1.3 Investment Highlights

  • Globally differentiated concept. Few platforms
    combine African ingredients, Japanese technique, luxury design, culinary
    tourism, wine experiences and sustainability in a single brand
    system.
  • High-margin, multi-stream economics. Eight
    divisions lift blended EBITDA margin from 15.2% in Year 1 to 25.7% by
    Year 5 as the mix shifts toward membership, advisory, retail and estate
    income.
  • Tourism-driven growth at a competitive cost
    base.
    South Africa delivers world-class luxury experiences at a
    fraction of European, North American or Asian cost, widening margins
    while keeping price points globally attractive.
  • Asset-light expansion optionality. Beyond the
    funded build, growth can compound through licensing, franchising,
    management contracts and international collaborations —
    capital-efficient routes to scale the brand.
  • Multiple credible exit paths. Potential
    acquirers include luxury hotel groups, hospitality and tourism funds,
    international restaurant operators and sovereign investment
    platforms.

1.4 Five-Year Financial Summary

R’ million Year 1 Year 2 Year 3 Year 4 Year 5
Revenue 165 355 620 930 1,255
EBITDA 25 72 145 235 322
EBITDA margin 15.2% 20.3% 23.4% 25.3% 25.7%
Net profit after tax 2 16 62 129 196
Operating cash flow (25) 22 86 156 225
DSCR (x) 2.55 1.20 2.35 3.99 5.93

Table 1. Headline five-year financial summary
(ZAR millions). Source: SSHG integrated financial model.

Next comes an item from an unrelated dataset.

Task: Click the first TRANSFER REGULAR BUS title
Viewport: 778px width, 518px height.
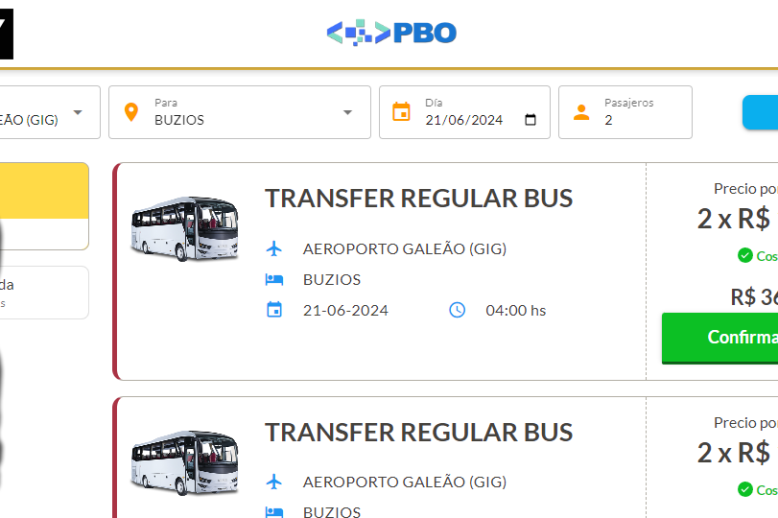Action: coord(418,198)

1.5 Use of Proceeds & Returns

The R500 million raise comprises R250 million of equity, R200 million
of senior secured debt and R50 million of asset finance. Capital is
deployed across the flagship build programme, the casual-dining rollout,
the retreat estate, the academy, central production, technology, brand
and working capital, with a contingency reserve. The integrated model
maintains a debt-service coverage ratio above the 1.30x covenant floor
in every year other than the peak-build Year 2, and de-levers to a
net-cash position by Year 5.

Indicative returns — read with caution

On the sponsor’s reference 12.0x exit multiple, Year-5 EBITDA of
R322m implies an enterprise value of approximately R3.86 billion. The
Company’s stated planning objectives are an equity multiple of c. 10x, a
project IRR of 35%–40% and a payback of c. 4.5 years. The independent
model indicates that, on a 50% equity holding and a 12x exit, returns
could exceed these targets — but such outcomes assume flawless execution
of a demanding multi-division ramp, no dilutive follow-on equity, and
realisation of a premium strategic exit. Investors should underwrite to
the 35%–40% planning range and to the downside scenarios in Section
13.

Confidential — this business plan is provided to prospective investors and lenders for evaluation purposes only and may not be reproduced or distributed without the written consent of Savannah & Sakura Hospitality Group (Pty) Ltd.